(Text block):
I feel compelled to write a disagreement. I've been running GlusterFS for 6 months with 15TB of data on a 43TB cluster using 5 servers with zero issues. I have no idea what your particular combination of bad luck was, but I don't think your experience is truly reflective of the product, the team, or Red Hat's sensibilities.
You're living the dream then, and I'm glad to hear this is possible. :)
Do you mind sharing which GlusterFS version you're on, which kernel, and roughly what your load profile is? (eg. lots of small files, read-heavy, write-heavy, etc.)
Also, are you using Red Hat Gluster Storage or the open source version?
Last time I tried GlusterFS was in 2012. The way it worked was very impressive back then and I would have loved to actually put it into production.
Unfortunately, I hit a roadblock in relation to enumeration of huge directories: Even with just 5K files in a directory, performance started to drop really badly to the point where enumerating a directory containing 10K files would take longer than 5 minutes.
Yes. You're not supposed to store many files in a directory, but this was about giving third parties FTP upload access for product pictures and I can't possibly ask them to follow any schema for file and folder naming. These people want a directory to put stuff to with their GUI FTP client and they want their client to be able to not upload files if the target already exists. So having all files in one directory was a huge improvement UX-wise.
So in the end, I had to move to nfs on top of drbd to provide shared backend storage. Enumerating 20K files over NFS still isn't fast but completes within 2 seconds instead of more than 5 minutes.
Of course, now that we're talking about GlusterFS, I wonder whether this has been fixed since?
I started using Gluster this last fall. At first it was not a contender - the articles I read were not encouraging. However many of this articles were older and it appears a lot of progress has been made with Gluster since version 3.5
It maybe worth a second look - however a directory with a large file count still might be a problem
Couldn't your FTP server have handled this in a clever way? For example, sort in directories by first letter, then by first two letters. While still providing a virtual flat view to the FTP client user. It'd be a simple mapping away.

(Collected data):
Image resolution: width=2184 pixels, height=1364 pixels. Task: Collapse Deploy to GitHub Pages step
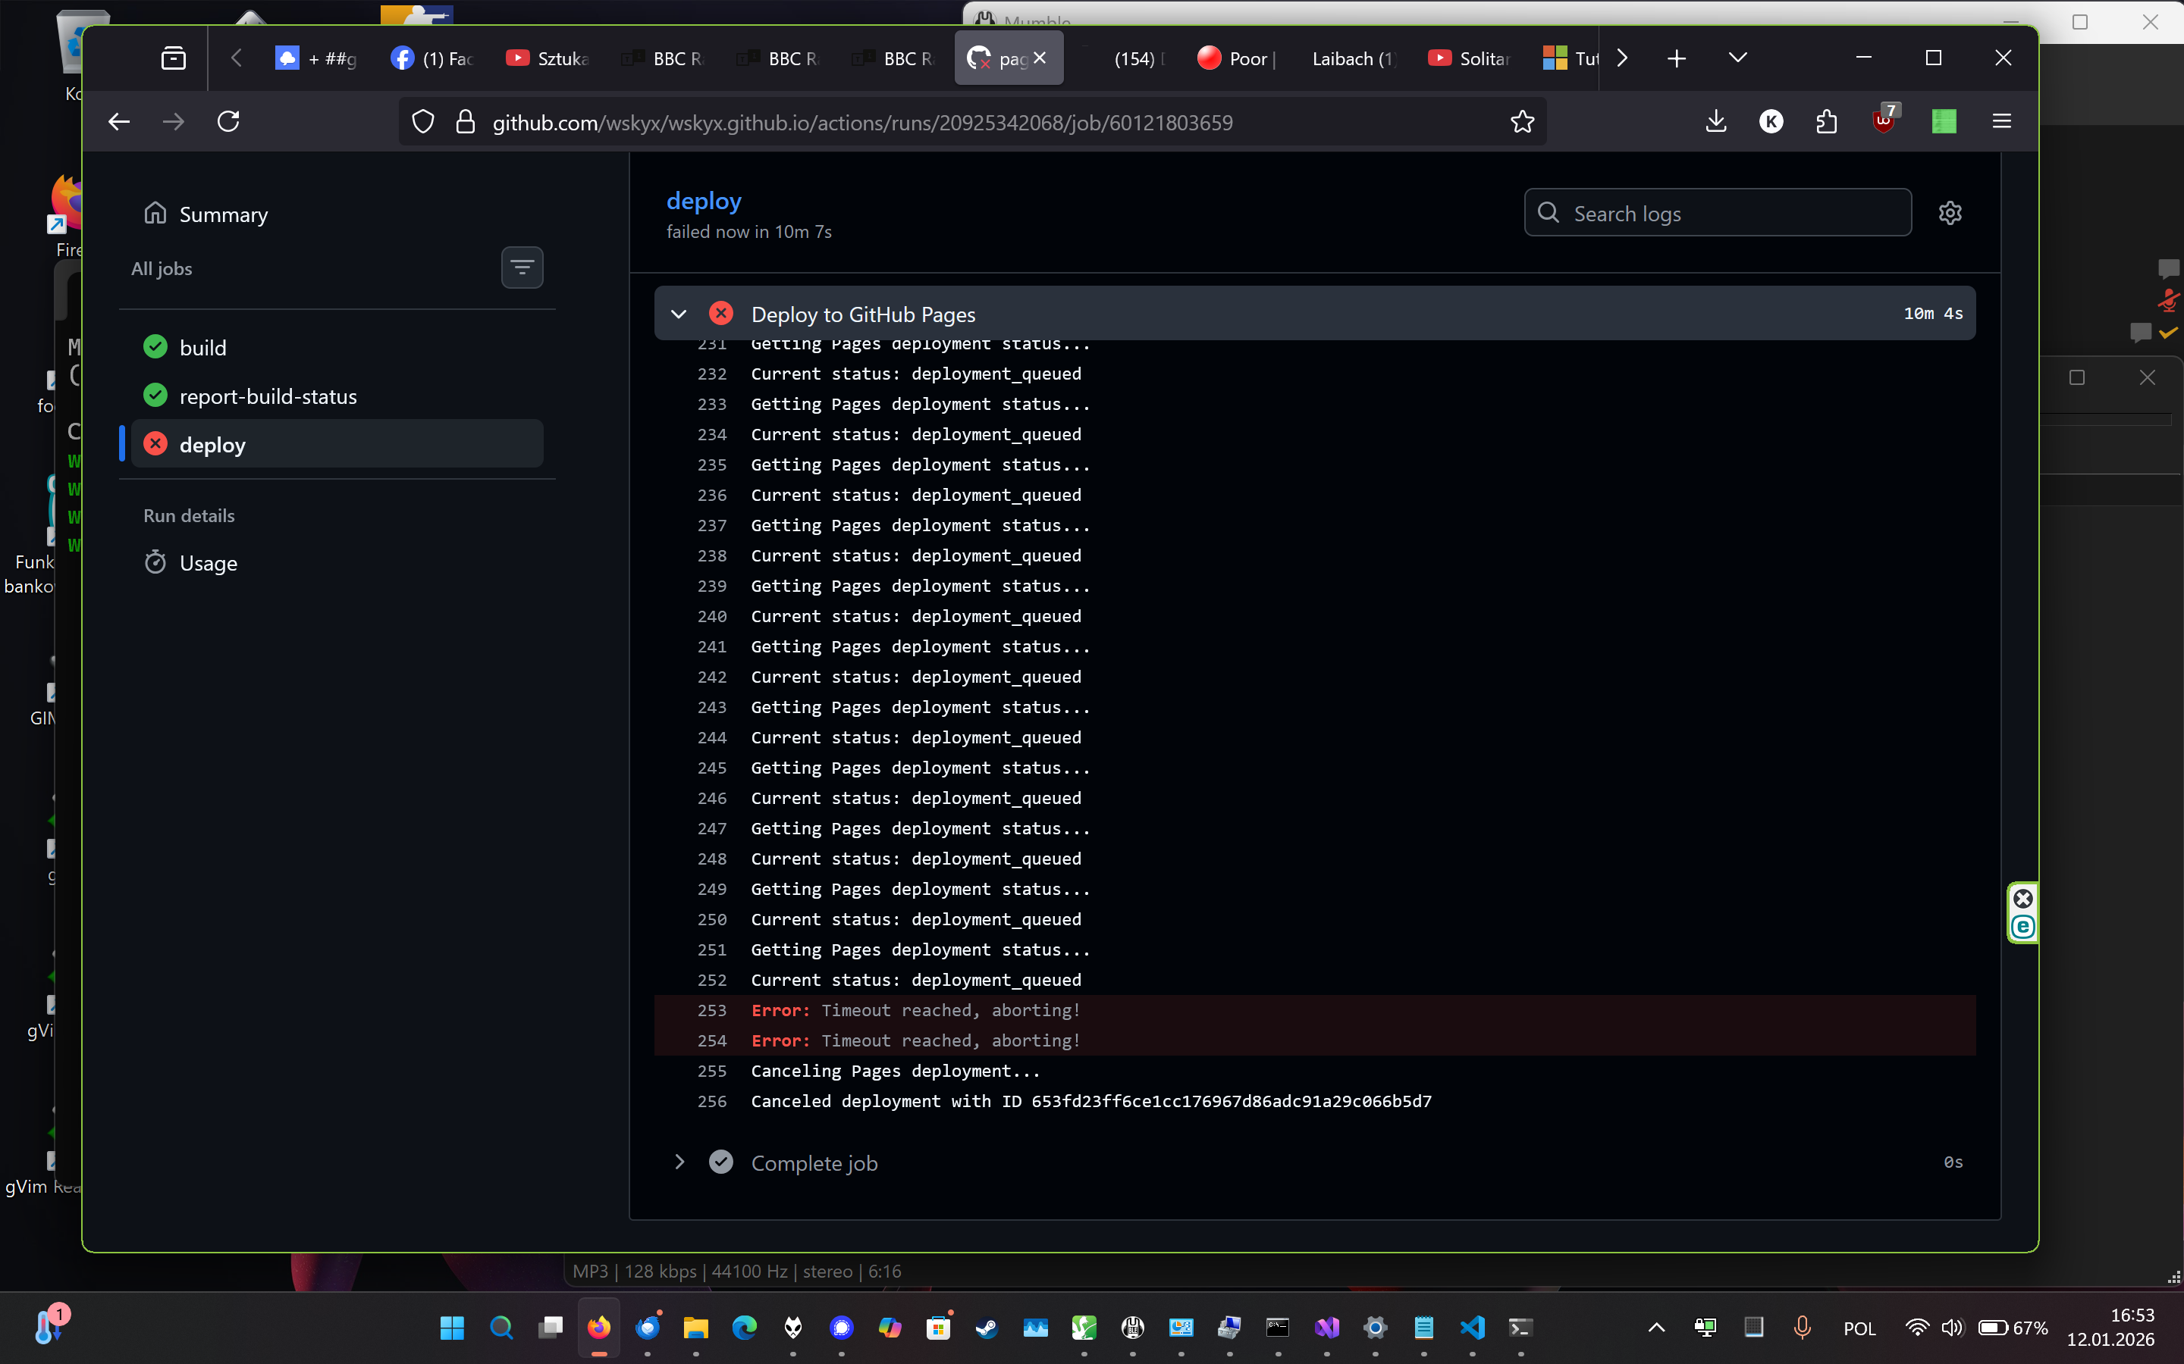point(679,314)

(Things to do):
**A)** In two sentences, what does the GlusterFS thread say?
**B)** In the GlusterFS thread, what details is the commenter with six problem-free months asked to share? List every one.

(Answers given):
**A)** One commenter disagrees with a negative account of GlusterFS, reporting six months of zero issues with 15TB of data on a 43TB cluster of 5 servers. Another found in 2012 that enumerating a directory of 10K files took longer than 5 minutes and moved to NFS on top of DRBD, while others note a lot of progress since version 3.5 and suggest the FTP server could have sorted files into directories behind a virtual flat view.

**B)**
- Which GlusterFS version they're on
- Which kernel
- Roughly what their load profile is
- Whether they're using Red Hat Gluster Storage or the open source version